Fiz isso. Escrevi “A Canga”, desenvolvendo um conto que escrevera em Pombal, lá mesmo transformara em peça de teatro, que - aqui em João Pessoa - estendera num roteiro de longa-metragem e, como o filme não saira, transformei-o no pequeno romance. Quando o terminei, na data marcada, fui ler os originais do anterior... e fiquei chocado. Saí tirando coisas, tirando coisas, reduzi o calhamaço a um terço do original. Aí me apavorou a ideia de que aquilo não era bem um romance como eu o conhecia. Foi então que conheci Marcos Luís, contista, funcionário da Caixa Econômica, que andava pra todo lado com O Jogo da Amarelinha debaixo do braço. Acabou me convencendo a ler essa obra de Cortázar. E vi que o “Israel Rêmora” era realmente romance. Tão grato fiquei, que mudei o nome da mulher de meu personagem pra Maga e, como Horácio de Oliveira era abandonado por ela em Paris e não a encontrara, mais, fiz o Israel conhecer a gringa no cabaré de Cajazeiras. Mudei o nome do filho dos dois, também, para o do que ela tivera com Horácio: Rocamadur, que também morre em cena.
Pensei em retornar a Jurady Moura, mas resolvi incomodar outro cara que eu respeitava muito: Antonio Barreto Neto.
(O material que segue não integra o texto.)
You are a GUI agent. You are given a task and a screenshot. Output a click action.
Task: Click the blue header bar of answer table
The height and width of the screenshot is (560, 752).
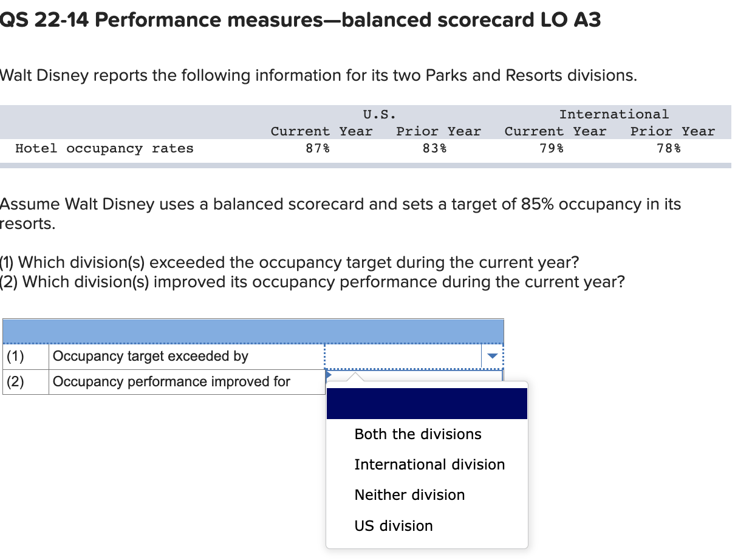tap(253, 332)
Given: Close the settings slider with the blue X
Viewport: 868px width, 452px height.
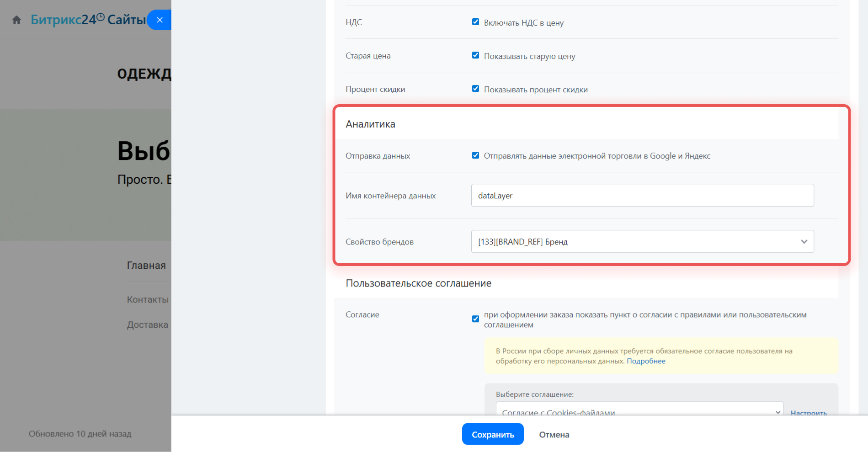Looking at the screenshot, I should [160, 20].
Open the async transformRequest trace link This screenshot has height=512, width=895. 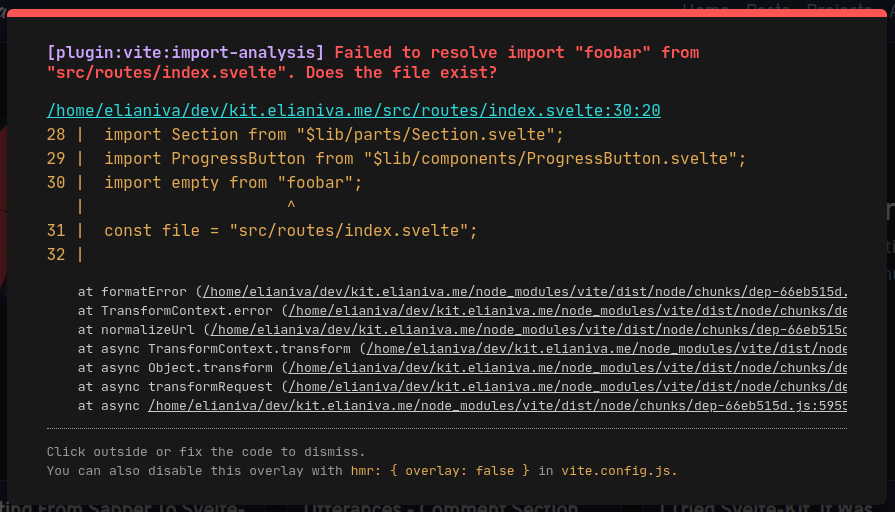[566, 387]
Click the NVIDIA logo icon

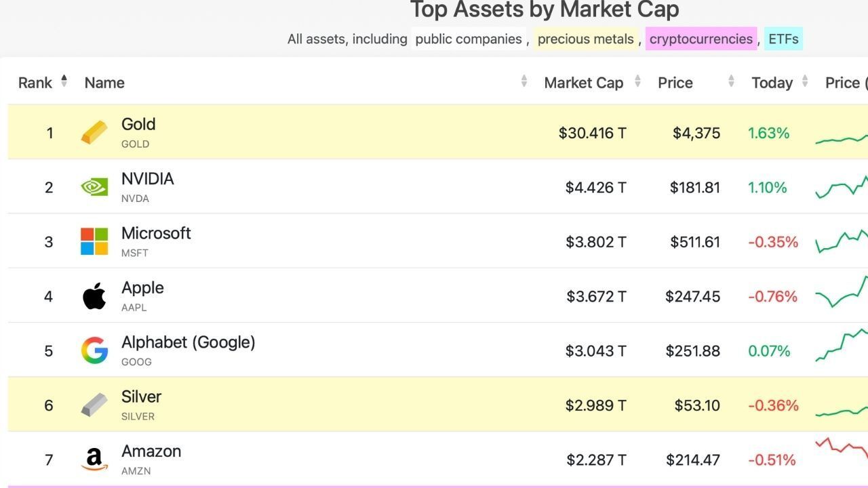(94, 187)
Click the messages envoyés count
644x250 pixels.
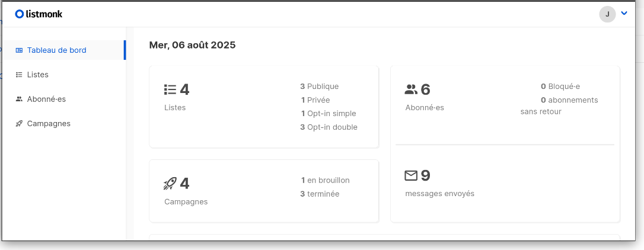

No prazo que ele me pediu, fui buscar o resultado. Recebeu-me com certa frieza, deixou-me na sala e foi buscar meus originais. Aí chegou e me disse exatamente isto: “Olha, tem um concurso novo aí, o Prêmio Fernando Chinaglia, com uma bela grana e a novidade: garantia de edição do romance vencedor pela Record. Mande seu livro. Se não ganhar o primeiro lugar, não acredito mais em concurso neste país”. Ganhei o prêmio e uma menção especial por “A Canga”. Quando fui ao Rio, era 1974, a poeta Stela Leonardos, que me recebeu, perguntou-me “De qual de seus dois livros você gosta mais?” Pergunta estranha. “São muito diferentes um do outro”, respondei. “Bem – ela me contou - “A Canga” foi escolhido por unanimidade, mas como há o direito de publicação, tivemos medo da Ditadura. Por isso transferimos o prêmio para “Israel”, que deveria ficar em segundo lugar”.
Waldemar José Solha é ator, escritor e artista plástico. Atuou em vários filmes, como O som ao redor e Era uma vez eu, Verônica e escreveu diversos livros, entre eles os romances Israel Rêmora e A canga.